[Entries shown Boundary: Start]
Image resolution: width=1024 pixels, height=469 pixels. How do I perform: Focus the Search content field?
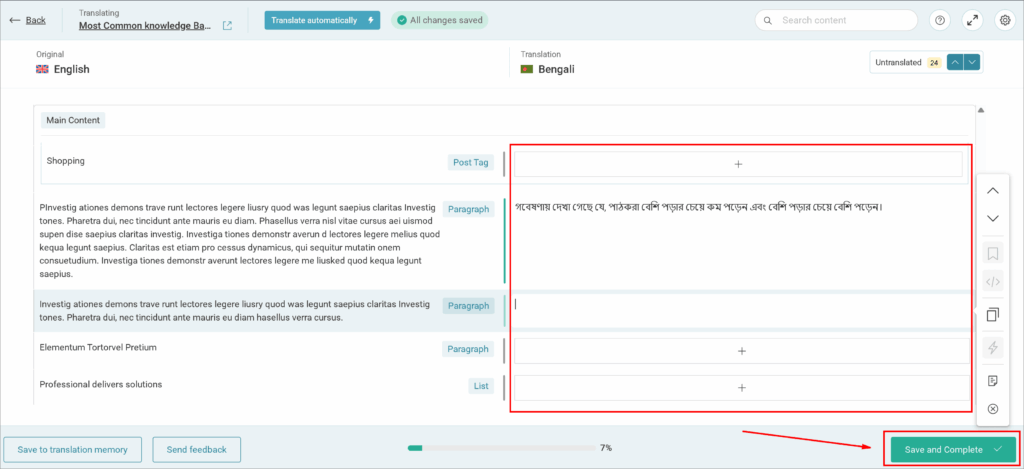845,20
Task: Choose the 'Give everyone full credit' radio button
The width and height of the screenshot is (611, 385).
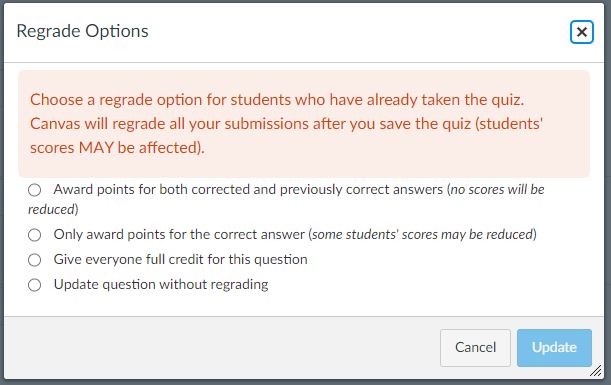Action: pos(34,260)
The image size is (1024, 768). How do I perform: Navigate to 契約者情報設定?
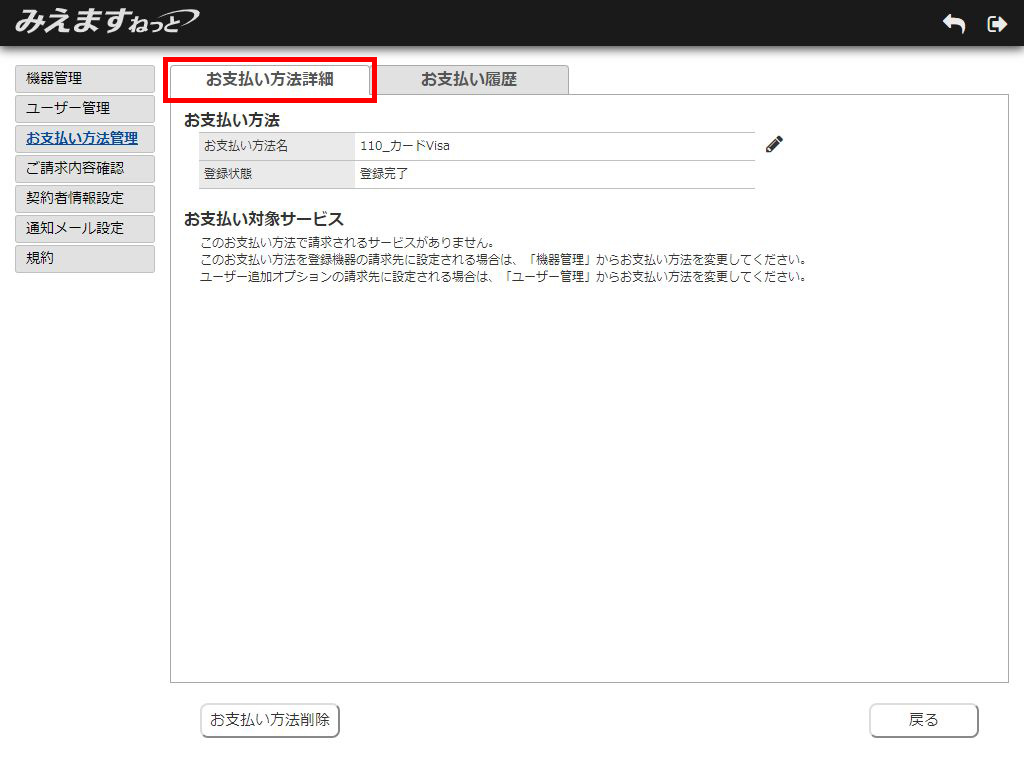pyautogui.click(x=85, y=198)
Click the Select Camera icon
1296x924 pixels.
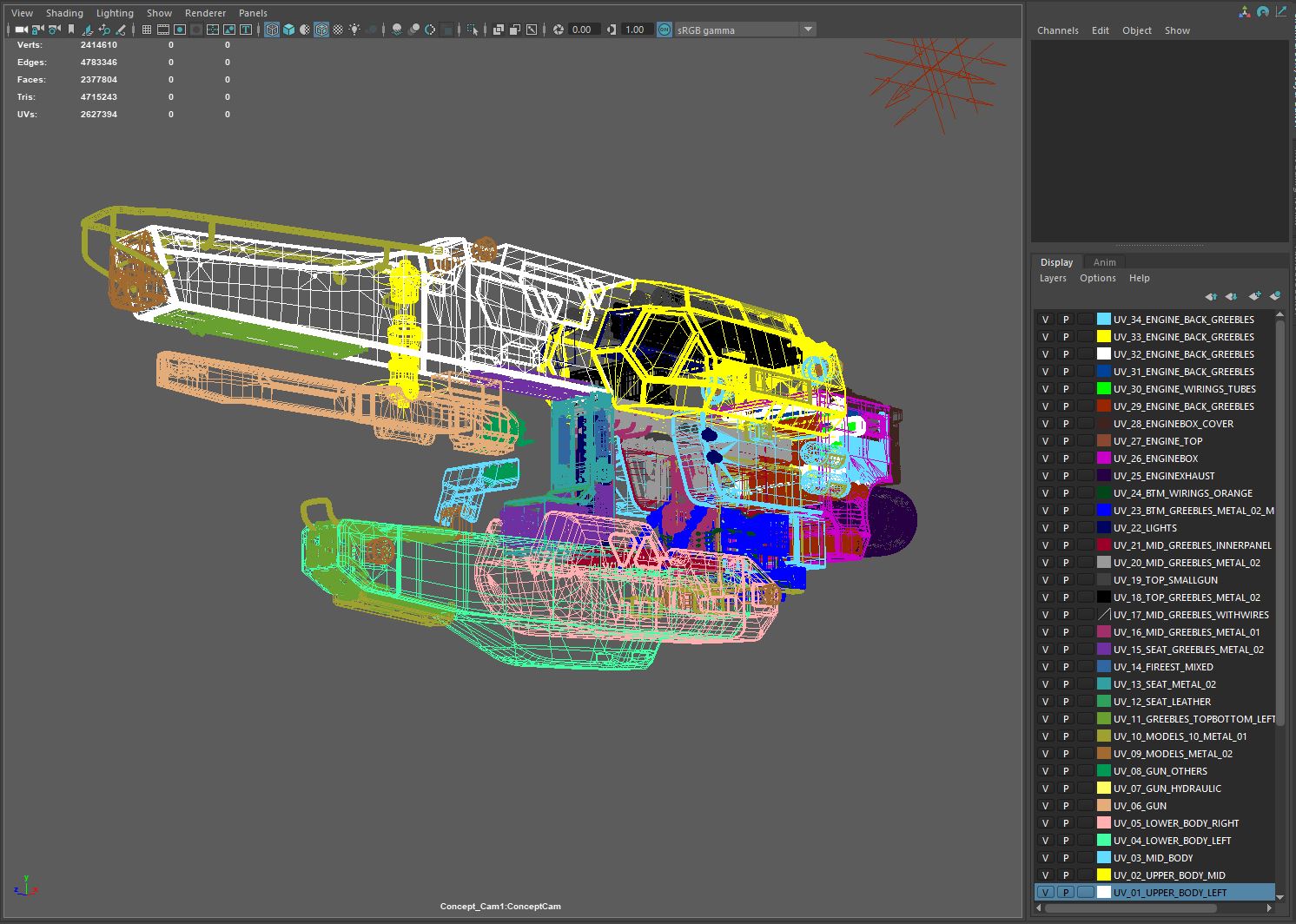(x=21, y=30)
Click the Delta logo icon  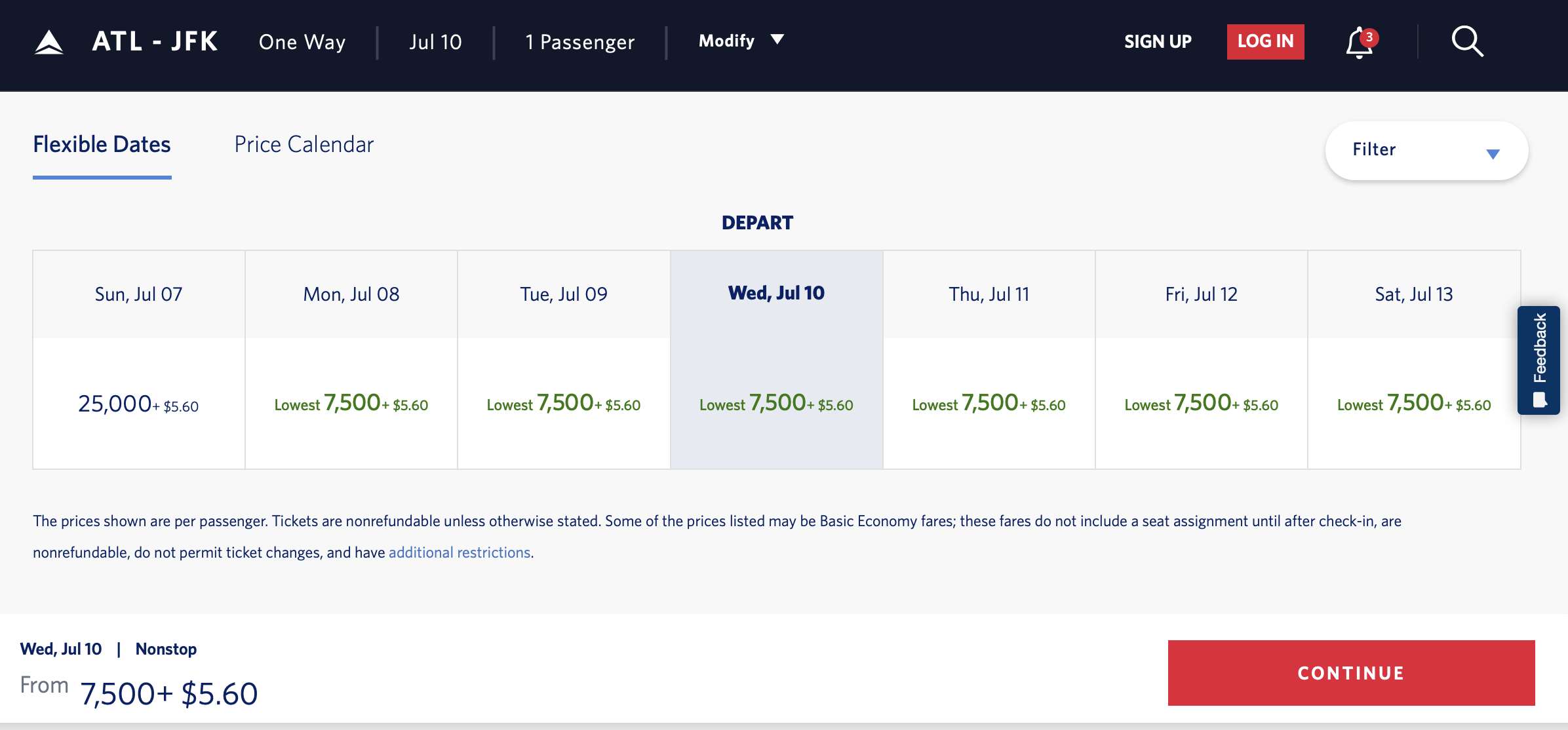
[Entries shown Boundary: End]
Every line from the one holding "The image size" through the end of the records above must be reproduced verbatim, pictures excepted.

Answer
The image size is (1024, 768). How do I perform: Navigate to 契約者情報設定?
pyautogui.click(x=85, y=198)
Click the Select Camera icon
1296x924 pixels.
(x=21, y=30)
Click the Delta logo icon  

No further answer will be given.